- [MATERIAL PROVIDED]:
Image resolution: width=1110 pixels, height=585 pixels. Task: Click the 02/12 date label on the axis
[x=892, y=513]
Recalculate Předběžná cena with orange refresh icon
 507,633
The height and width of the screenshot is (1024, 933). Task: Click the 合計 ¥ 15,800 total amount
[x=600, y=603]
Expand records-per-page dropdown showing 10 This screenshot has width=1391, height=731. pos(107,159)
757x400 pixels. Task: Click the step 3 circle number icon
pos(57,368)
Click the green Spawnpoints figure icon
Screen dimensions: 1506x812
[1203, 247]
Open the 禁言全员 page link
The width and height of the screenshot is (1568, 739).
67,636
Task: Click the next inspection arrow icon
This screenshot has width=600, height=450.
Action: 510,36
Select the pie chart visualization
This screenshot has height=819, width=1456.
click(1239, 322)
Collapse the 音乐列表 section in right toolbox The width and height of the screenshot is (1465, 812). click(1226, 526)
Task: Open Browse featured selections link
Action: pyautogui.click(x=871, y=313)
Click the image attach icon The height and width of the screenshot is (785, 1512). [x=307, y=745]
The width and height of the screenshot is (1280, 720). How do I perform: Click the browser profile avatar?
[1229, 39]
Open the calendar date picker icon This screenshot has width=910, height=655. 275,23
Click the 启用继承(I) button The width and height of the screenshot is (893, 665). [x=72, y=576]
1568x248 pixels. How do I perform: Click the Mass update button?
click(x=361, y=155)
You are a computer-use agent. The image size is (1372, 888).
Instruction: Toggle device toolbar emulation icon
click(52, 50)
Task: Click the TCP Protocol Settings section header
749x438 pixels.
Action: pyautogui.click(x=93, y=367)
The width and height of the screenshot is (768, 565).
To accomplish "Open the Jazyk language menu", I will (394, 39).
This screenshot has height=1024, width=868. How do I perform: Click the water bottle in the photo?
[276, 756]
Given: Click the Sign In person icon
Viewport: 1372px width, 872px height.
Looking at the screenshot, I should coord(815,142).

- [WHAT IS REQUIRED]:
Reproduce the entries from the line containing "Task: Click the next inspection arrow icon" through the line containing "Action: pyautogui.click(x=93, y=367)", inclusive, substituting "symbol" for each occurrence of "icon" and leaving all else unchanged.

- [COMPLETE ANSWER]:
Task: Click the next inspection arrow symbol
This screenshot has width=600, height=450.
Action: 510,36
Select the pie chart visualization
This screenshot has height=819, width=1456.
click(1239, 322)
Collapse the 音乐列表 section in right toolbox The width and height of the screenshot is (1465, 812). click(1226, 526)
Task: Open Browse featured selections link
Action: pyautogui.click(x=871, y=313)
Click the image attach symbol The height and width of the screenshot is (785, 1512). [x=307, y=745]
The width and height of the screenshot is (1280, 720). How do I perform: Click the browser profile avatar?
[1229, 39]
Open the calendar date picker symbol This screenshot has width=910, height=655. 275,23
Click the 启用继承(I) button The width and height of the screenshot is (893, 665). [x=72, y=576]
1568x248 pixels. How do I perform: Click the Mass update button?
click(x=361, y=155)
You are a computer-use agent. The image size is (1372, 888).
Instruction: Toggle device toolbar emulation symbol
click(52, 50)
Task: Click the TCP Protocol Settings section header
749x438 pixels.
Action: pyautogui.click(x=93, y=367)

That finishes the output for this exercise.